Here's how the algorithm would work step-by-step:

  1. Think of the problem as making a decision at each step: should I include this item, or skip it?
  2. Instead of recomputing whether to include a particular item, store that best decision as a number in a chart.
  3. The rows of the chart represent the element we are considering, and the columns are the limit we are given.
  4. To fill each cell, check to see if the current element improves the best value we have so far.
  5. If we decide to include it, we add the element's value to the best value we can get from the items before it with the updated limit.
  6. If not, then the chart just shows the same best value that we could get without this element.
  7. The bottom right corner of the chart will have the maximum possible score.

Code Implementation

def get_maximum_score(items, limit):
    number_of_items = len(items)

    # Initialize the dynamic programming table
    maximum_score_table = [[0] * (limit + 1) for _ in range(number_of_items + 1)]

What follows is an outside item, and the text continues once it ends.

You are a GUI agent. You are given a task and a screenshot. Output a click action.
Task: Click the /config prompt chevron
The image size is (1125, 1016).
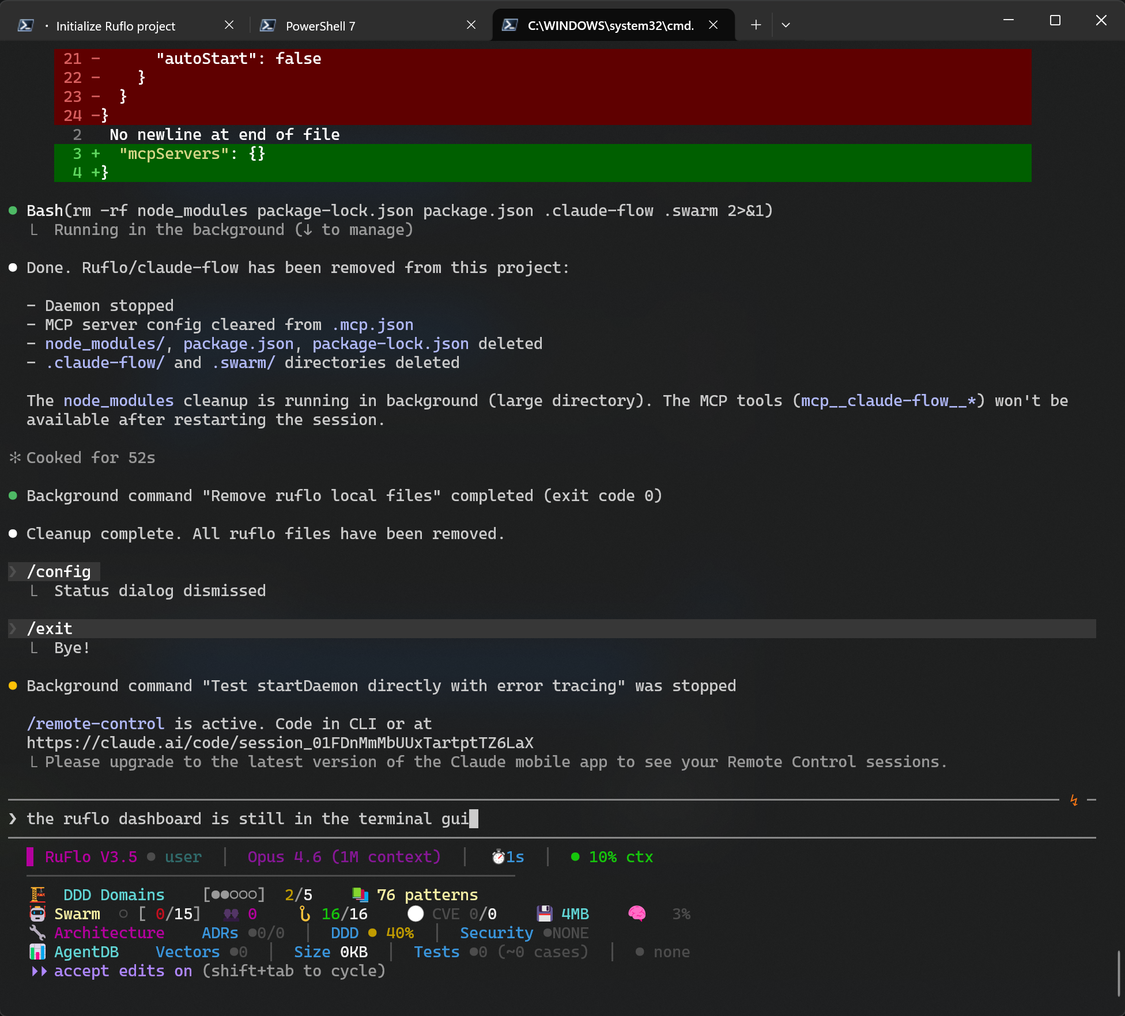click(x=13, y=571)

    for item_index in range(1, number_of_items + 1):
        item_value, item_weight = items[item_index - 1]
        for current_limit in range(1, limit + 1):
            # Cannot include item if it exceeds the current limit.
            if item_weight > current_limit:
                maximum_score_table[item_index][current_limit] = maximum_score_table[item_index - 1][current_limit]
            else:
                # Determine max score by including or excluding current item.
                maximum_score_table[item_index][current_limit] = max(
                    maximum_score_table[item_index - 1][current_limit],
                    item_value + maximum_score_table[item_index - 1][current_limit - item_weight]
                )

    # Final answer is in the bottom right corner
    return maximum_score_table[number_of_items][limit]

Big(O) Analysis

Time Complexity
O(n*limit)The described dynamic programming approach involves creating a chart (or table) where rows represent the n elements and columns represent the limit. Filling each cell in this chart requires a constant amount of work to compare the current score with and without including the current element. Since there are n rows and 'limit' columns, the total number of cells is n * limit, and each cell requires constant time processing. Therefore, the overall time complexity is O(n*limit).
Space Complexity
O(N*Limit)The described approach uses a chart (likely a 2D array) to store the maximum score achievable for each element considered and each possible limit. The rows of the chart represent the element being considered (up to N, where N is the number of elements), and the columns represent the limit. Therefore, the auxiliary space required is proportional to the product of the number of elements (N) and the limit. This leads to a space complexity of O(N*Limit).

Edge Cases

Null or empty input array
How to Handle:
Return 0 or throw an exception based on requirements since no score is possible.
Array with only one element
How to Handle:
Return 0 or throw an exception because a pair is needed.
Array containing duplicate values
How to Handle:
The algorithm should correctly account for duplicates when calculating the score; ensure no double-counting of the same index.
Array with all elements equal
How to Handle:
The algorithm's scoring logic should handle the case where all numbers are the same, potentially returning 0 or a valid score based on the definition.
Input array contains negative numbers
How to Handle:
The algorithm should correctly handle negative values in the array, as they might contribute to a higher score depending on the rules.
Input array contains zero
How to Handle:
Zeroes could introduce edge cases, especially in multiplication-based scoring, requiring careful consideration.
Integer overflow during score calculation
How to Handle:
Use a data type that can accommodate large scores (e.g., long) to avoid overflow issues if the problem involves products or sums of large numbers.
Maximum input array size approaching memory limits
How to Handle:
Optimize for space efficiency and consider using streaming or divide-and-conquer approaches if the input array can be extremely large.